▶ [Problem details] The data below should be printed in full, exactly, and without any of its images.

▶ [Records]
#####

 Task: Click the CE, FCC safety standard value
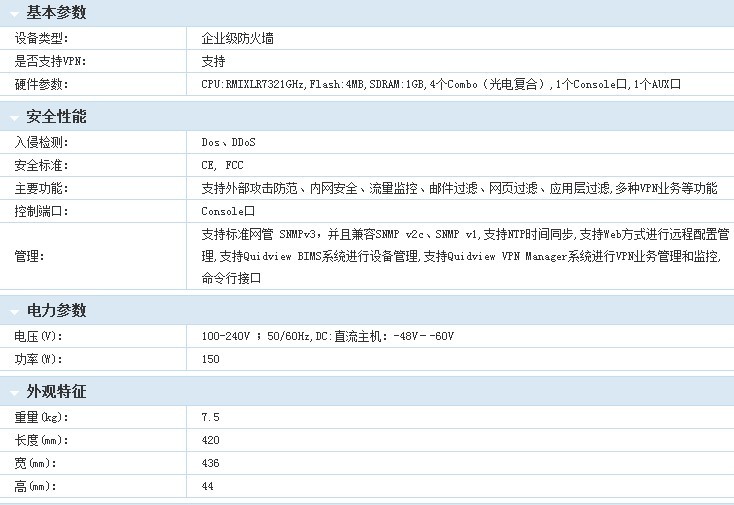[222, 165]
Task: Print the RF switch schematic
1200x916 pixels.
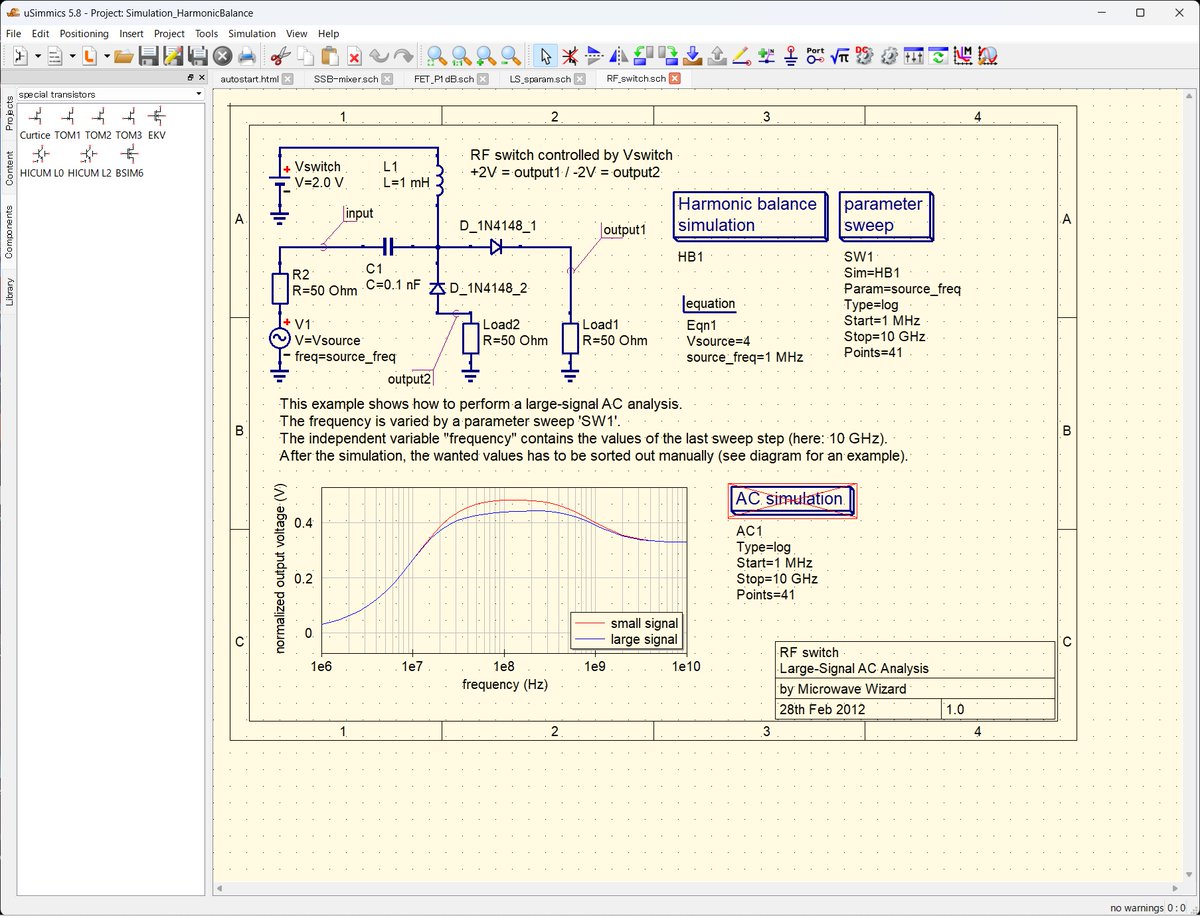Action: tap(245, 56)
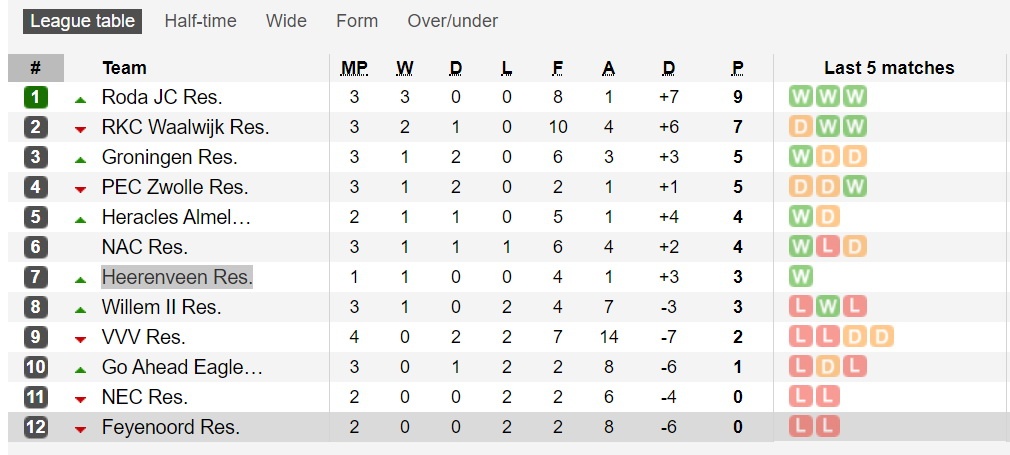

#####

▶ [Exercise solution]
 Task: Click the CE, FCC safety standard value
[222, 165]
Task: Print the RF switch schematic
1200x916 pixels.
Action: tap(245, 56)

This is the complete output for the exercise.